• [TASK PROMPT]: Revise the sampler parameter descriptions from "The number of Gibbs" up to and including "by this value.", changing "progress bar" to "progress indicator".

• [GIVEN TEXT]:
--

The number of burn-in iterations for the sampler.

mcmc

The number of Gibbs iterations for the sampler. Total number of Gibbs iterations is equal to burnin+mcmc for each chain. burnin+mcmc must be divisible by 10 and superior or equal to 100 so that the progress bar can be displayed.

thin

The thinning interval used in the simulation. The number of MCMC iterations must be divisible by this value.

nchains

The number of Monte Carlo Markov Chains (MCMCs) simulated in parallel. If not specified, the number of chains is set to 2.

ncores

The number of cores to use for parallel execution. If not specified, the number of cores is set to 2.

presence_data

A matrix \(n_{site} \times n_{species}\) indicating the presence by a 1 (or the absence by a 0) of each species on each site.

site_formula

A one-sided formula of the form '~x1+...+xp' specifying the explanatory variables for the suitability process of the model, used to form the design matrix \(X\) of size \(n_{site} \times np\).

site_data

A data frame containing the model's explanatory variables by site.

--

• [INFORMATION SHOWN]:
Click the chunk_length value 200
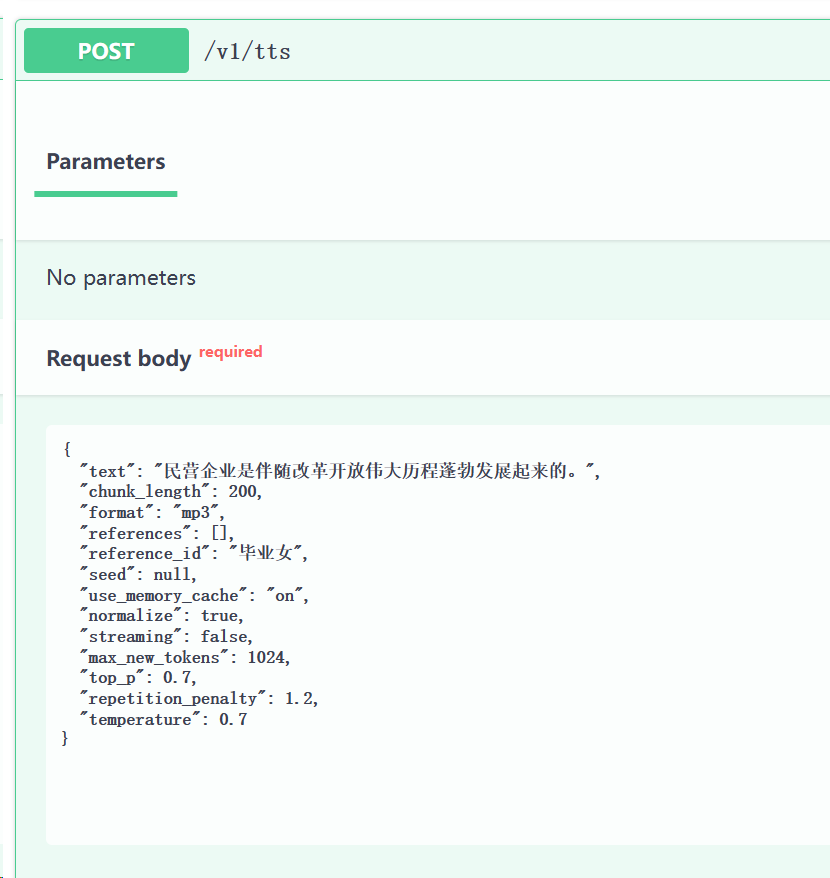Viewport: 830px width, 878px height. 242,492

--

• [RESPONSE FOR THIS EXERCISE]:
The number of Gibbs iterations for the sampler. Total number of Gibbs iterations is equal to burnin+mcmc for each chain. burnin+mcmc must be divisible by 10 and superior or equal to 100 so that the progress indicator can be displayed.

thin

The thinning interval used in the simulation. The number of MCMC iterations must be divisible by this value.